Following Professor Xu Xin’s comprehensive presentation, we heard from a prominent member of the Jewish Community of Kaifeng. He spoke to us in Chinese, as Barnaby Yeh translated. The Kaifeng Jew stressed the good relations his community always had with their Chinese neighbors and how they were fully accepted, successfully becoming civil servants and working in many professions. He was accompanied by his son, a man who appeared to be in his thirties. Both men were wearing blue kippot, the color used for kippot by the Chinese Jews.

The next day, we toured Xian’s major site, the Terra Cotta Warriors. They were built to protect the first Chinese emperor in his tomb. Each sculpture is of individual character and, along with the large army of figures on foot, there were horses and chariots. Our tour leader, Rabbi Marvin Tokayer, told us that this was one of the world’s great discoveries, comparable to the discovery of the Dead Sea Scrolls.

During the afternoon, our group visited a museum, where we saw frescoes and figurines depicting men with Semitic-looking faces, probably the Jewish traders who came to China on the Silk Road.

That evening, we attended a performance of the Tang Dynasty Song and Dance Troupe and enjoyed listening to the ancient Chinese instruments, which included wooden transverse flutes, lute-like instruments, one-string bowed instruments, hammered dulcimer-type instruments and a suspended, deep sounding drum.

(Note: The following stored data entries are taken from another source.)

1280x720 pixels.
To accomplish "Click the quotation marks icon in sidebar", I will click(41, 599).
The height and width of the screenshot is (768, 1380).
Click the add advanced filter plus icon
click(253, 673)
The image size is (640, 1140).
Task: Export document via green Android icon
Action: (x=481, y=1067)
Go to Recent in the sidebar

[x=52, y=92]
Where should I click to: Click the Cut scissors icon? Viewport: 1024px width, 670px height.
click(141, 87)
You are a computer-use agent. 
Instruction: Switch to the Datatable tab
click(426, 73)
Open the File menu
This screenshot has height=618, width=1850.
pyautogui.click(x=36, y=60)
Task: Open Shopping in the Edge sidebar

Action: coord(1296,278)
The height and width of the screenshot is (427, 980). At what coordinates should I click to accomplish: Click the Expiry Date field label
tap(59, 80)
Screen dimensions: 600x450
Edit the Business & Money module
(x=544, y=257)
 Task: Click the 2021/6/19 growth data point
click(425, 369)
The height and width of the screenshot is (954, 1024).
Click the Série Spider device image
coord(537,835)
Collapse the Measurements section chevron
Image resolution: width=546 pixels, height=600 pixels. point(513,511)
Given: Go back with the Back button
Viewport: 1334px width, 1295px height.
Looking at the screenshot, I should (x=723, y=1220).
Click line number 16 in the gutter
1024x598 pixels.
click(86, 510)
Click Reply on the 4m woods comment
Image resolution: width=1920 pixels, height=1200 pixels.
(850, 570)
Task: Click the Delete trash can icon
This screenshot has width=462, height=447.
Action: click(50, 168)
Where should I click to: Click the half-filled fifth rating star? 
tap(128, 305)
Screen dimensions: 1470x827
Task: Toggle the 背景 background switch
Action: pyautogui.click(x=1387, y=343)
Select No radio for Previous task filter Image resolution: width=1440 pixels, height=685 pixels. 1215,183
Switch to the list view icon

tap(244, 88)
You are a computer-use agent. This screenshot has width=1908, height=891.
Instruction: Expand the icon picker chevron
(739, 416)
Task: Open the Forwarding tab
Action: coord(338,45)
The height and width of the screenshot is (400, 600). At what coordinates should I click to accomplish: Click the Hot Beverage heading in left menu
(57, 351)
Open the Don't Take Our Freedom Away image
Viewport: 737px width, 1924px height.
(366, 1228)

Following the opening of the program, where the orchestra played by itself and accompanied singers, they reseated themselves to the side of the stage and accompanied the dance ensemble. The female dancers’ silk gowns glowed in various pastel shades of purple, blue and pink. Using long silk scarves as part of their choreography, their movements exuded beauty and grace. The men were barefoot and danced with strength and virility. Occasionally, the music evoked a mid-eastern mood, perhaps the influence of music brought by the Jewish merchants from the Middle East.

Most of the instrumental music was monophonic. Variety was achieved by featuring solos by individual instruments, especially the flute. Only at the end, with the addition of singers, was some harmony and counterpoint introduced.

Our final morning in Xian, we climbed to the top and walked along the length of the wall surrounding the old city, with views showing the growth of this bustling metropolis. We also visited a jade factory and learned about the various colors and grades of jade. We were dazzled by the jewelry and sculptures created from this semi-precious stone. There was so much to admire, the pagodas and gardens, the bullet trains and high rises, the friendliness of the people we encountered. If only we could all live in peace in our diverse and beautiful world.

The most impressive memory from my stay in Xian was the talk about the Kaifeng Jewish Community, how Jews, in spite of assimilating influences, have managed to sustain their traditions   and renew their heritage. I found the story of the Kaifeng Jews an inspiration and a source of wonder. I hope, if I am ever able to visit China again, I will be able to go to Kaifeng, see the site of the synagogue, observe their Jewish School and walk on the street which still retains the name, “Teaching Torah Lane South.”